Bias Or Prejudice

1 bi.as

Etymology: Middle French biais
  1. to give a settled and often prejudiced outlook to
  2. to apply a slight negative or positive voltage to (as an electron-tube grid)
  3. a : BENT, TENDENCY
    b : an inclination of temperament or outlook; especially : a personal and sometimes unreasoned judgment : PREJUDICE
    c : an instance of such prejudice
    d
    (1) : deviation of the expected value of a statistical estimate from the quantity it estimates
    (2) : systematic error introduced into sampling or testing by selecting or encouraging one outcome or answer over others

prej.u.dice
Etymology: Middle English, from Old French, from Latin praejudicium previous judgment, damage, from prae- + judicium judgment -- more at JUDICIAL

  1. injury or damage resulting from some judgment or action of another in disregard of one's rights; especially : detriment to one's legal rights or claims
  2. a
    (1) preconceived judgment or opinion
    (2) an adverse opinion or leaning formed without just grounds or before sufficient knowledge
    b an instance of such judgment or opinion
    c an irrational attitude of hostility directed against an individual, a group, a race, or their supposed characteristics


To look at me and note that I am a christian, black, asian, atheist, agnostic, or woman first, and not just a person is showing bias and prejudice. Do not do to me what you claim you are so against. Judgments are based on the person you are interacting with, not the title you may pin on yourself or others. There is a fine line between speaking your mind and showing bias or prejudice. The line is so thin you may not even see that you have crossed it. -- KathyBracy


To look at me and note that I am [...] and not just a person is showing bias and prejudice.

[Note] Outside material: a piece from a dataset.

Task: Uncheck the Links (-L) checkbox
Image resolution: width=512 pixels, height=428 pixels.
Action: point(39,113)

While I agree one thousand percent with the idea expressed here, I think our first encounter with intelligent aliens is going to call into question our best present notions of what a "person" is. The point I'm getting to is bias and prejudice is a very hard thing to define our way out of, because of the almost implicit bias or prejudice involved in the limiting definition (here, "person".)

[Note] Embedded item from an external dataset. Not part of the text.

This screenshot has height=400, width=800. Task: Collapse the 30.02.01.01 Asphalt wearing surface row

You know, and if we redefine 'person' as 'language and technology using entity' - or rather, substitute 'person' with 'language and technology using entity' in our attempt to include our new, intelligent, benevolent, giant squid, alien, spacefaring friends into our updated anti-prejudicial limiting definition... then I think it might call into sharper focus:

a) the importance recognition of our differences (female, male, christian, atheist, human, spacefaring squid) plays in gaining an understanding of some underlying core similarity--whatever it is--that cuts beneath the possibility of bias or prejudice. (Unless someone will say it's possible to be prejudiced against that which you share with others?!)
b) a possible bias or prejudice lurking in our present formulation of the idea of a "person" if it is to exclude other nonhuman 'language and technology using entities' we already share the planet with. (We have identified other species with these properties right?)

The point being of course that it is a "thin line" indeed, and perhaps a tenuous one subject to our best present understanding of who and what we are?

-- BillKelly (Who personally is not a vegetarian, and who is pro-choice: but who simultaneously is not completely at-ease with all implications of either position)


I have a question about Prejudice: I assume most people can relate to this, that when you hear names of countries that you don't have a lot of first hand experience with, you still (often instantly) have some kind of positive or negative feeling about them. (Think for example of the question: Would you make a 3-week vacation in ...? Would you want to work and live for 2 years in ...?) And I recently had a discussion with someone about this, who claimed this was not prejudice, but merely some sort of intuition - the point of the discussion was, I guess, that the other person didn't want to call it prejudice, because of the negative connotation.

Would you agree that it is prejudice? Is this something you act (i.e. make decisions) on?

Fear of the unknown. Unfortunately, many people make choices based on this. It is best to go in search of information and educate oneself the best that one can, then do your best to make such judgments. But, prejudice does play a role here, because sadly many do use something unkind that they heard third-hand as an excuse not to do the work of investigation and education. As with most prejudice, usually what is at the bottom is some sort of fear: fear of the unknown; fear of differences; etc.